So you got Todd Phillips email address. Or you found Kristen Stewart's Facebook account. What do you do next?
You want advice, or you want them to cast you, or watch your film.
My advice is: be careful how you play that card.
These people get harassed all the time by wannabes, and you don't want to be a wannabe.
Thing is, you're certain you're ready, it's time for the big break. But then you remember five years ago when you were certain you were ready, and you sent Danny Boyle your terrible screenplay. Years later you really really wish you hadn't.
If your brother is Juliet Taylor's cleaner, or your best friend is a hacker who got Scott Rudin's email address, then good for you, it's great to feel like the people you admire are within touching distance.
But remember they don't know you. They don't owe you anything. And tons of other people send them headshots and screenplays, promising them "watch my stuff, I think you'll like it as you're a big influence!"

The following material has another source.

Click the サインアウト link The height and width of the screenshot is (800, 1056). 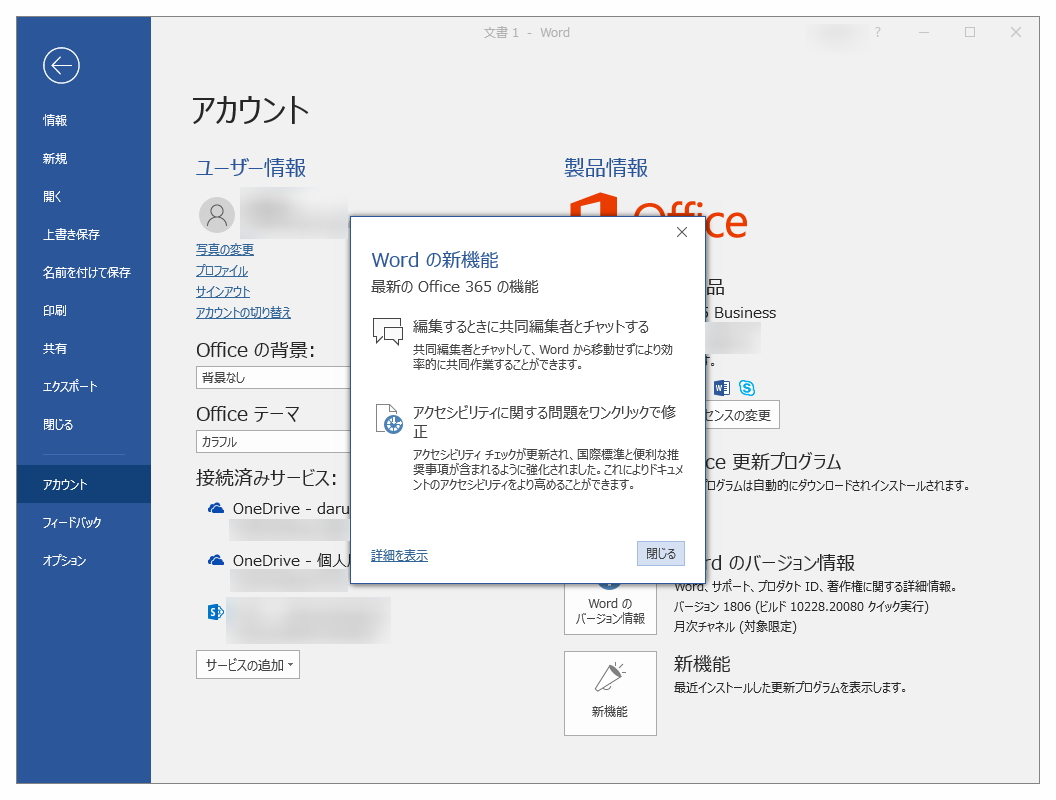[x=222, y=291]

It may work. It happens. But just think about what you're doing. Do you really want to approach them now? People have a tendency to harrass successful people about seven years before they're any good, and the result is forcing Eli Attie or Kevin Williamson to sit through your agonizing short film. The problem? Five years later when you really have something good, they won't be interested!
This came up today when an actor I met said he was thinking about getting his friend from a famous British comedy to do a few comedy sketches with him. My advice was, well, that's great. But you might not want to play that card yet!